Summary: Ketamine treatment leads to an increase in IGF-1, which, in turn, produces an antidepressant effect.
Source: Osaka Metropolitan University
For the 280 million people suffering from depression globally, relief cannot come fast enough. Monoaminergic antidepressants, including selective serotonin reuptake inhibitors (SSRIs) take weeks to months to take effect and do not work for more than one in three patients.
For patients diagnosed with treatment-resistant depression, or in immediate crisis, access to safe, effective, rapid-acting antidepressants can improve lives and decrease suicide.
One current possibility being investigated is ketamine, which can improve depression, even in treatment-resistant patients. Ketamine is an anesthetic used for over 50 years, but it has serious side-effects, including dependence, hallucinations, and delusions.
So, while preclinical studies have shown that a single dose of ketamine can have beneficial long-term effects on mental health and is only used to treat depression as a last resort.
There are good reasons to be cautious; in addition to the side-effects, the way ketamine alters brain chemistry is not fully understood. If the biological mechanisms in the brain that ketamine influences are discovered, new drugs could be developed to target the beneficial antidepressant effect specifically.
The study led by Professor Kondo demonstrated ketamine treatment led to an increase in insulin-like growth factor 1 (IGF-1), a known antidepressant brain molecule. However, they did not know if this was linked to previously discovered ketamine related antidepressant molecules like brain-derived neutrophic factor (BDNF).
They confirmed IGF-1 produced an antidepressant effect then demonstrated that they could switch it off by blocking it with an IGF-1 neutralizing antibody.
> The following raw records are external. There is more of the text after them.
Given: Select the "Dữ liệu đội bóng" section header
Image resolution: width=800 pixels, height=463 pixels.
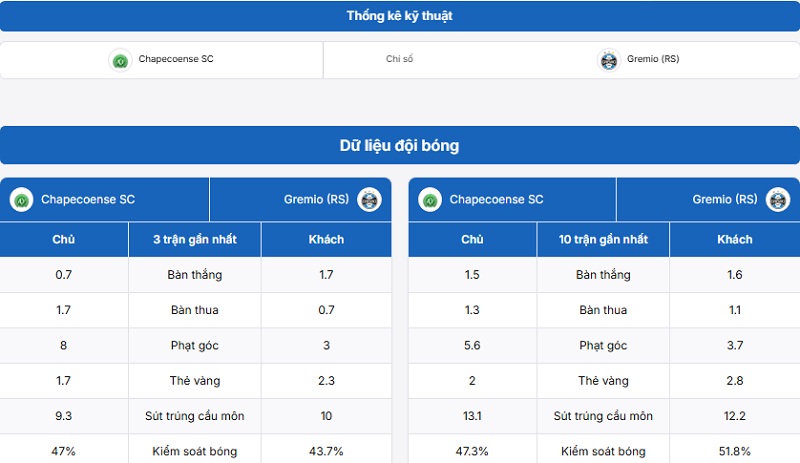Looking at the screenshot, I should pyautogui.click(x=400, y=146).
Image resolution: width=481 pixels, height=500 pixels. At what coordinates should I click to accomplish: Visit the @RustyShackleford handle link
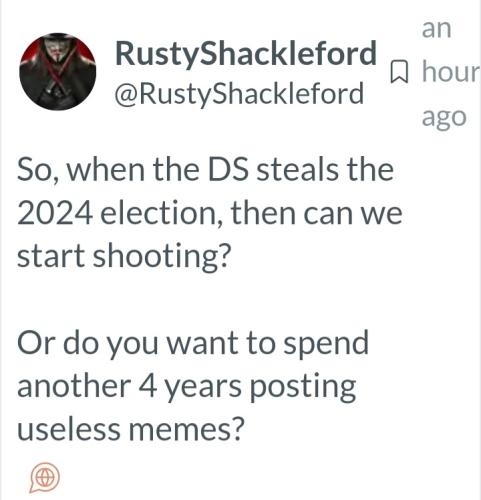[239, 94]
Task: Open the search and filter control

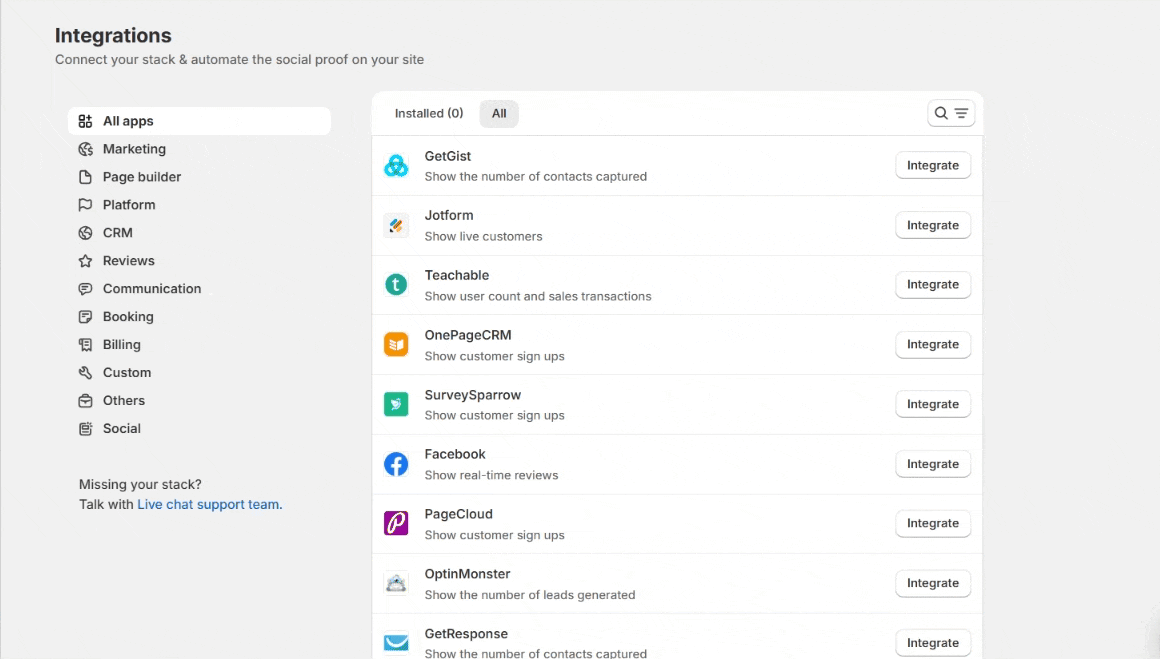Action: [x=951, y=114]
After demonstrating they could switch off IGF-1, the researchers followed up with a separate experiment. Previous studies have shown that ketamine increases BDNF, a protein that promotes nerve growth, so the researchers wanted to check if IGF-1 and BDNF were working together or separately.
They tested whether IGF-1 and BDNF neutralizing antibodies blocked the other proteins antidepressant effect, they did not, leading the researchers to conclude that IGF-1 and BDNF work through their own independent pathways.
This discovery indicates that ketamine uses a previously unknown pathway that produces an antidepressant effect. The researchers hypothesized that the single dose of ketamine increases the level of IGF-1 in the brain, persistently changing prefrontal cortex nerves and causing them to increase their number of stable connections.
The link between ketamine and IGF-1 presents a brand-new direction for future studies investigating antidepressants that target IGF-1 directly.
About this ketamine and depression research news
Author: Press Office
Source: Osaka Metropolitan University
Contact: Press Office – Osaka Metropolitan University
Image: The image is in the public domain
Original Research: Open access.
“IGF-1 release in the medial prefrontal cortex mediates the rapid and sustained antidepressant-like actions of ketamine” by Satoshi Deyama et al. Translational Psychiatry
IGF-1 release in the medial prefrontal cortex mediates the rapid and sustained antidepressant-like actions of ketamine
Ketamine, an N-methyl-D-aspartate receptor antagonist, exerts rapid and sustained antidepressant actions. Preclinical studies demonstrated that the release of brain-derived neurotrophic factor (BDNF) and vascular endothelial growth factor in the medial prefrontal cortex (mPFC) is essential for the antidepressant-like effects of ketamine.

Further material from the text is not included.